Jaque a la globalización

por La hora del escarnio


Es difícil de creer: la ONG Survival International estima que en el mundo existen aproximadamente 100 comunidades indígenas aisladas. En otras palabras, grupos de personas que no han tenido contacto alguno con gente del exterior y que viven, por voluntad propia, lejos de la luz eléctrica y de internet.

Cuesta creerlo, pero parece que así es. Hace pocos días, el 16 de enero, el explorador español Diego Cortijo logró fotografiar a los Mascho – Piro, indígenas de la Amazonía del Perú. Una comunidad aislada desde 1894, año de la Masacre del Caucho.

Lo que resulta difícil de creer es que aún hoy, en la era las multinacionales, de la información inmediata y de los correos electrónicos, existan seres humanos completamente aislados del mundo exterior. Es decir, personas que son ajenas a por lo menos tres mil años de lo que denominamos historia universal.

Survival International, data, por ejemplo, la existencia de una comunidad en la Isla de Andamán, India, que se estima ha estado aislada por 55.000 años. La cosa resulta similar a ese cuento de Lovercraft en el que unos seres de otro universo viven escondidos en la tierra por millones de años. Algo inverosímil, pero, a su vez, fascinante.

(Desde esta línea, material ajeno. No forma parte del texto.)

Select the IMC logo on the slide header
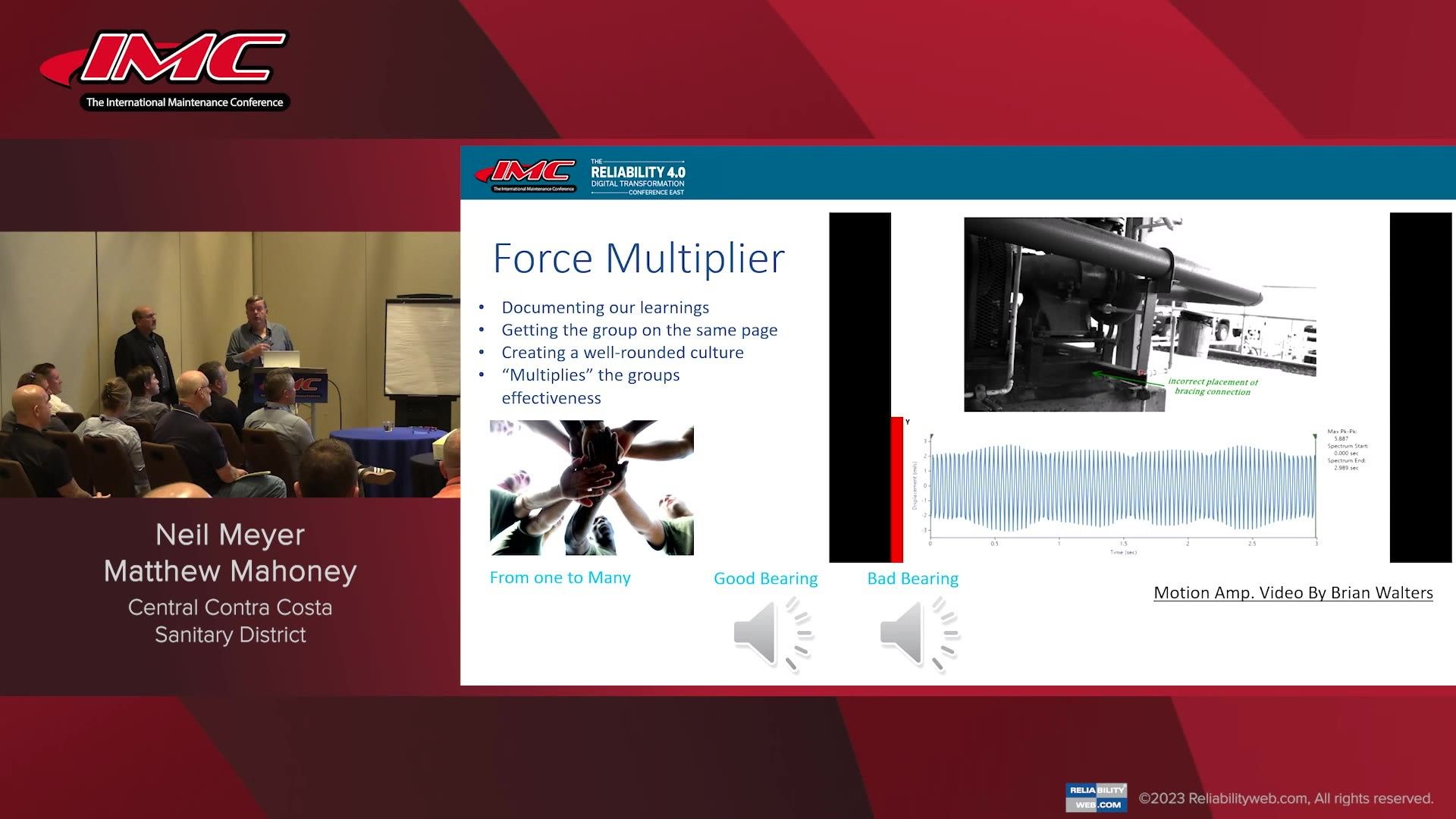Viewport: 1456px width, 819px height. [x=525, y=172]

Pero más allá de si son tres mil o 55.000 años de aislamiento, la noticia de la imágenes de los Mascho – Piro es una prueba más de que el mundo no está tan globalizado como creemos. E, incluso, de que quizá nunca llegue a estarlo. La idea de la globalización, a grandes rasgos, es “la imagen de una sociedad mundial unida” entorno a los principios de la democracia y la economía neoliberal.

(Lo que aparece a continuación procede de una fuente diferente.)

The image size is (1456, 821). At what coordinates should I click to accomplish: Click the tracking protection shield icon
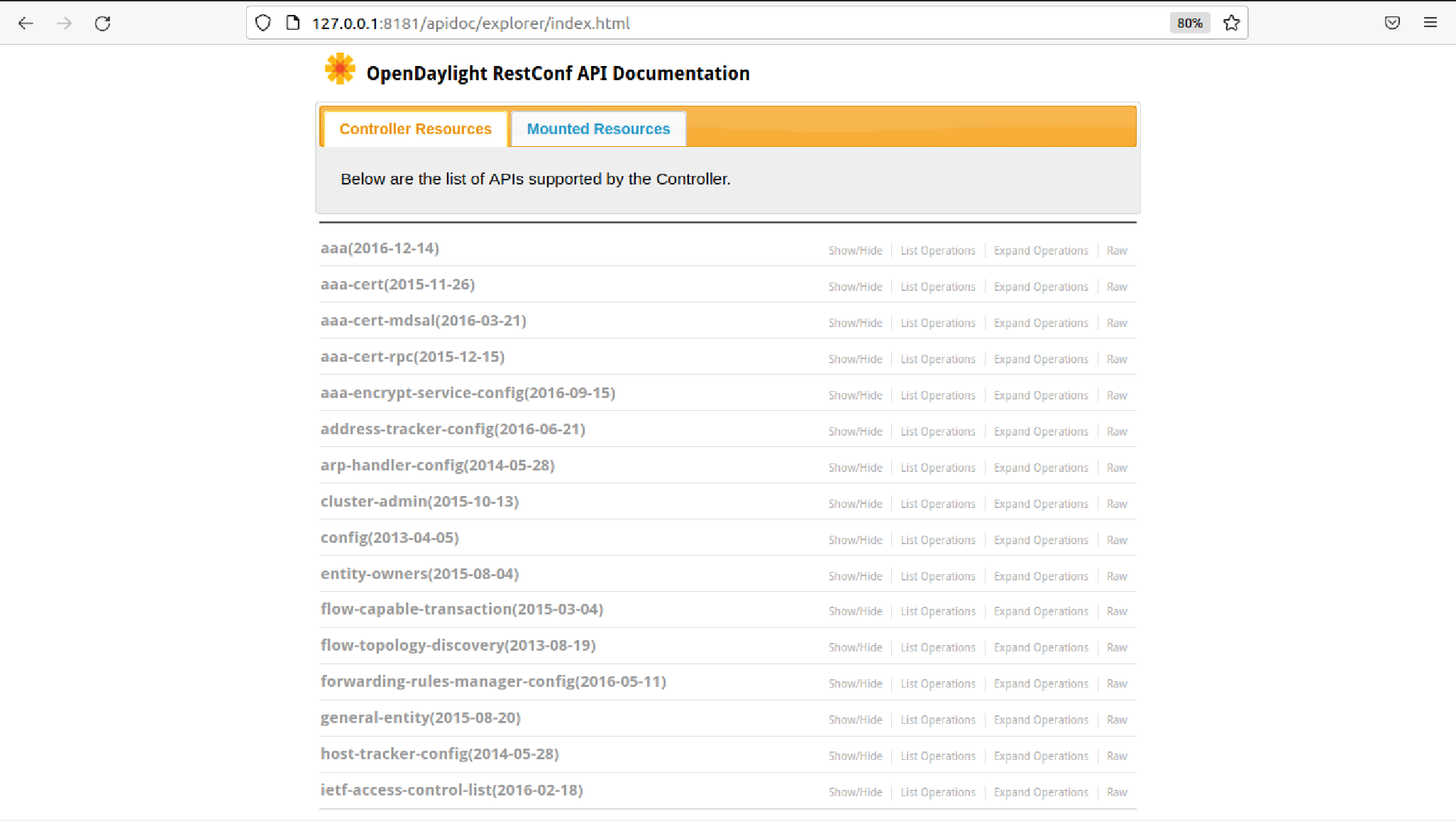pyautogui.click(x=263, y=23)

Occidente ha sido el encargado de difundir esa imagen; que es contraria a la realidad. Pues como es sabido no todos los humanos desean lo mismo y ni de fundas existe eso de la cultura universal. Así, es bastante probable que el sueño de El Fin de la Historia de Francis Fukuyama, y de paso de la mayoría de dirigentes de América y Europa, de un mundo sin otro deseo que el consumismo y el libre mercado, nunca llegue a cumplirse. Por fortuna.